··· Reading text

NEWPORT BEACH – She helped cook poisoned hamburger meat and to set up surveillance cameras. Later, she funneled cash to her fugitive husband.

On Tuesday, the ex-wife of a man accused of teaming up with two high school friends to kidnap, brutally torture and sexually mutilate a marijuana dispensary owner testified to the events leading up to the abduction.

Cortney Shegerian during testimony in the trial of her ex-husband, Hossein Nayeri, described assisting Nayeri in surveilling the marijuana dispensary owner prior to his abduction, seeing Nayeri with a blowtorch used in the torture, and getting money to him once he fled to Iran in the midst of the subsequent police investigation.

Prosecutors allege Nayeri and his friends kidnapped and tortured the marijuana dispensary owner  – who the Register is not naming due to the nature of the crimes – in an attempt to find a non-existent $1 million they falsely believed the man had buried in the desert.

Nayeri’s attorney has denied that Nayeri had anything to do with the abduction, raising the prospect that it was carried out by three other men. The defense attorney has also accused Shegerian of lying to police about Nayeri’s alleged role in the high-profile case.

Shegerian, a key witness against Nayeri, described their relationship as deeply dysfunctional. Prior to the abduction, Shegerian testified, Nayeri borrowed her pink Taser, and asked her help making poisoned hamburgers to feed to a dog owned by the marijuana dispensary owner’s parents.

······
··· Data rows

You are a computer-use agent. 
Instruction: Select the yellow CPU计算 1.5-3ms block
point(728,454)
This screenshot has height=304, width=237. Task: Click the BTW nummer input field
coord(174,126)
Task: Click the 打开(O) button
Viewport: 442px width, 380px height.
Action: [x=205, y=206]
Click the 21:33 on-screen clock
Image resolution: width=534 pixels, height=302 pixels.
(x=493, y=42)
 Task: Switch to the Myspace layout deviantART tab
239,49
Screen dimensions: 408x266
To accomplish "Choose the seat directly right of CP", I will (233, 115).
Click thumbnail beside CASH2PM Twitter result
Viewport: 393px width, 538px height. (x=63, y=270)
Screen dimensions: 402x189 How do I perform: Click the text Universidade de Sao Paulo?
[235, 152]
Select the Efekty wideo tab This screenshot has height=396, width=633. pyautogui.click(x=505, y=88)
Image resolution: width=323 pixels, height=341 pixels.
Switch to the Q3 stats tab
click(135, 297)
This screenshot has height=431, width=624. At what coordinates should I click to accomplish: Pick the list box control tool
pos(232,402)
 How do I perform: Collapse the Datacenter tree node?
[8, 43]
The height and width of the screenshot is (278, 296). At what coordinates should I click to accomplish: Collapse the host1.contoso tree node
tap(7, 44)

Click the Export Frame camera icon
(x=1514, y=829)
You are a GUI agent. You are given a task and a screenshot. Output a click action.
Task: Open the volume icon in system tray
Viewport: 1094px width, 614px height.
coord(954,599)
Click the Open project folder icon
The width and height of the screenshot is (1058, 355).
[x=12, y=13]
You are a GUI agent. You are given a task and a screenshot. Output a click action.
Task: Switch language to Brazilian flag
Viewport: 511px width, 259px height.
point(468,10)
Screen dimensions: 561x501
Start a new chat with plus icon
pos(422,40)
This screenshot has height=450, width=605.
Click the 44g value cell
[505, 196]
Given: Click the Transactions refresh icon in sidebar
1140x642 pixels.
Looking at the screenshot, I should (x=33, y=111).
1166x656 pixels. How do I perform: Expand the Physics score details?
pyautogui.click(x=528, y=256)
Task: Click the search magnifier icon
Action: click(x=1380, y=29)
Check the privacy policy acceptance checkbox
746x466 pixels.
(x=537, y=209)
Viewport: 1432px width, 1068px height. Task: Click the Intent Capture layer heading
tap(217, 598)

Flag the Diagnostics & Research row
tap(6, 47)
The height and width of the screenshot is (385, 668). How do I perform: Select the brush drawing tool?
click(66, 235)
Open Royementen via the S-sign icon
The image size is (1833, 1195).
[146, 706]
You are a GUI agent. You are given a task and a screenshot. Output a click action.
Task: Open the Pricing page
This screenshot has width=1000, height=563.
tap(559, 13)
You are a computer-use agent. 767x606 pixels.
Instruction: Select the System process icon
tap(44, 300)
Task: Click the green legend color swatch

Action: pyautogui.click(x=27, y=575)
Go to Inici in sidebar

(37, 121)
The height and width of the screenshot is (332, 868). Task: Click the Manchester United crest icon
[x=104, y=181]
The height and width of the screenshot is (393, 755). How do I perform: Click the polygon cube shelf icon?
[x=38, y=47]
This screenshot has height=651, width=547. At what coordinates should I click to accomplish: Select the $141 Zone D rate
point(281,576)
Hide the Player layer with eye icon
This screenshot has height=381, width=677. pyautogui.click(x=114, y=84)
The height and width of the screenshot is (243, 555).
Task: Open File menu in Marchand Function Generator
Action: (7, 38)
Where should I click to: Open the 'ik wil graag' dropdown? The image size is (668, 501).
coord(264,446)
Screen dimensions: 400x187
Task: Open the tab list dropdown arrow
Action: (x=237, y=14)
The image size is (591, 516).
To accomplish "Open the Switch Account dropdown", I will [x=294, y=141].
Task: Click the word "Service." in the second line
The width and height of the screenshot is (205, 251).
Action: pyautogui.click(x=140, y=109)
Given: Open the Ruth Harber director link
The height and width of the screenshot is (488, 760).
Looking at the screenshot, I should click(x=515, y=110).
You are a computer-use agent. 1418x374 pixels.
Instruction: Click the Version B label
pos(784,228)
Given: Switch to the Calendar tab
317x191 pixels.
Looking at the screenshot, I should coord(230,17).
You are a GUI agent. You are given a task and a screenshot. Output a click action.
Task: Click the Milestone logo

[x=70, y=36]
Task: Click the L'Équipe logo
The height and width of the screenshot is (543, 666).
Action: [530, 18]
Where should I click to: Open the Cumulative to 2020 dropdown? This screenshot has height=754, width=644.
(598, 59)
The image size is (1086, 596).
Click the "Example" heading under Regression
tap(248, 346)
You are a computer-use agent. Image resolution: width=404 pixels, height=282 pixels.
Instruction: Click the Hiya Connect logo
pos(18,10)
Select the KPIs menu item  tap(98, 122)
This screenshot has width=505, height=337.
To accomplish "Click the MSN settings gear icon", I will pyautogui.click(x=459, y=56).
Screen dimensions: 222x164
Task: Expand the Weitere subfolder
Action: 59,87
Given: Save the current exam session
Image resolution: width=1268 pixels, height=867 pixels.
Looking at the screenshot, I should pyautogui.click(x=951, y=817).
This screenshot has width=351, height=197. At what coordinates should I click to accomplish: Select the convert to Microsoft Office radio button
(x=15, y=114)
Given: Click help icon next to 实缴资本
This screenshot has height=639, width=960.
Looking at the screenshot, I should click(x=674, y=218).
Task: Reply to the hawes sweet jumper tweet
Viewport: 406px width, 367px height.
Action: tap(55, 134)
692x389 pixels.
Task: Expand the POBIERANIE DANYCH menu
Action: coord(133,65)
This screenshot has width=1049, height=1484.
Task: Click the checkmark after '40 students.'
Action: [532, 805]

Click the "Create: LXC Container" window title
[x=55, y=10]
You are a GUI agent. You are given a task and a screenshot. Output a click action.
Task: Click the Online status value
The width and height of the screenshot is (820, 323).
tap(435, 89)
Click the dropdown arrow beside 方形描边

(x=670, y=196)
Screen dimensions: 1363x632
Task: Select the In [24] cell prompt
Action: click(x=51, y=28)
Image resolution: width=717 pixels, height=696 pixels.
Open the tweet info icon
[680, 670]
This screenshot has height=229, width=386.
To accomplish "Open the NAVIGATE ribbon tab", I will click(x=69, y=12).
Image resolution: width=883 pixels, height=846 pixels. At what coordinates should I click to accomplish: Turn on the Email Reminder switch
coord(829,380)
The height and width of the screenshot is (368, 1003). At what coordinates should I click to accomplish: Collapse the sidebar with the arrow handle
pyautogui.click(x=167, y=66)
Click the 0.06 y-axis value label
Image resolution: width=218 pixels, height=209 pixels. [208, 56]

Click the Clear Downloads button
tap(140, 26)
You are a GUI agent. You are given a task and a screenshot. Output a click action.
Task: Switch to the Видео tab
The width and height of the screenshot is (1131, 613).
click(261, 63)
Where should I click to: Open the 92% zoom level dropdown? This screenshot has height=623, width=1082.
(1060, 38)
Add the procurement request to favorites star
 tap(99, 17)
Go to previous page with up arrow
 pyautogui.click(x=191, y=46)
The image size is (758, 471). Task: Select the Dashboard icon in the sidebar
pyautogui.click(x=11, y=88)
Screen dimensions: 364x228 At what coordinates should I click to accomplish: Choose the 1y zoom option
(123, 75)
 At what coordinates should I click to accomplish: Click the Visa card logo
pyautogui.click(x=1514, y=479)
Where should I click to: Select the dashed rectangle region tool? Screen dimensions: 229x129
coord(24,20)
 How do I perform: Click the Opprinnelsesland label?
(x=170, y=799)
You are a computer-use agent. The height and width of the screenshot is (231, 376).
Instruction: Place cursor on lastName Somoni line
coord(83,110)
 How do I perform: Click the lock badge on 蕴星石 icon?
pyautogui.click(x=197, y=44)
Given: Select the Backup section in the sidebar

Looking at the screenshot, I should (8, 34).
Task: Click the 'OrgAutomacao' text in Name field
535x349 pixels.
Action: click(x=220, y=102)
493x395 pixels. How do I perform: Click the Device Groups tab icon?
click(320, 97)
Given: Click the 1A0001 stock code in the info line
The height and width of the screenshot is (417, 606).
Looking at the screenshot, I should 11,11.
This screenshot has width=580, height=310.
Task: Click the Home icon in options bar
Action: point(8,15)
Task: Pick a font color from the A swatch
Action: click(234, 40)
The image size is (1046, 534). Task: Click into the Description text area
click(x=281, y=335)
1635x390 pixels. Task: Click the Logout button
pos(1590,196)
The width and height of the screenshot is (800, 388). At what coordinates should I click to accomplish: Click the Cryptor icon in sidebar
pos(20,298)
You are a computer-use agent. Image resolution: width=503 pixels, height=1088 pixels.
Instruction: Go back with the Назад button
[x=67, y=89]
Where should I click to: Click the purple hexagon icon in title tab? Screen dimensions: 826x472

······

-- Job --
Carry on the report on Hossein Nayeri's trial from the point where it stops. The entries have no connection to the report on Hossein Nayeri's trial.

-- Final answer --
“You obviously know there is some sort of rip-off that is going to occur (against the marijuana dispensary owner)?” Senior Deputy District Attorney Matt Murphy asked Shegerian of the days leading up to the abduction.

“Yes,” she replied.

At one point, Shegerian said, Nayeri showed her a map of a vehicle with a GPS unit on it circling part of the Mojave Desert.

“He said ‘why would someone be out in the desert circling a certain area,’” Shegerian testified. ‘“I said, ‘I don’t know.’ He said, ‘Seems like a perfect place to bury some cash.’ I said, ‘Probably.’ ”

The marijuana dispensary owner has testified that he traveled to that part of the desert prior to this abduction because a man he knew wanted him to invest in a gold mine in the area, a suggestion he ignored since he figured it was a scam.

In the early morning hours of Oct. 2, 2012, three men wearing ski masks broke into a home on the peninsula in Newport Beach. The armed intruders abducted the marijuana dispensary owner, who was renting a room at the home, as well as the girlfriend of the man who owned the house. After blindfolding the man and woman and binding them with zip-ties, the intruders forced them into a van.

For the entirety of the more than two and a half hour drive to the Mojave Desert, the masked men cycled between torturing the marijuana dispensary owner – including beating him, shocking him with a Taser, whipping him with rubber piping and burning him with a blow torch – and demanding from him a million dollars he repeatedly told them he didn’t have.

Once they arrived in the desert, the two abductees were forced, still bound, out of the van.

“They said they needed to bring their boss back something, and if it wasn’t money it was my (penis),” the marijuana dispensary owner testified this week. “They held me down and proceeded to cut off my penis. I think I was in a lot of shock then.”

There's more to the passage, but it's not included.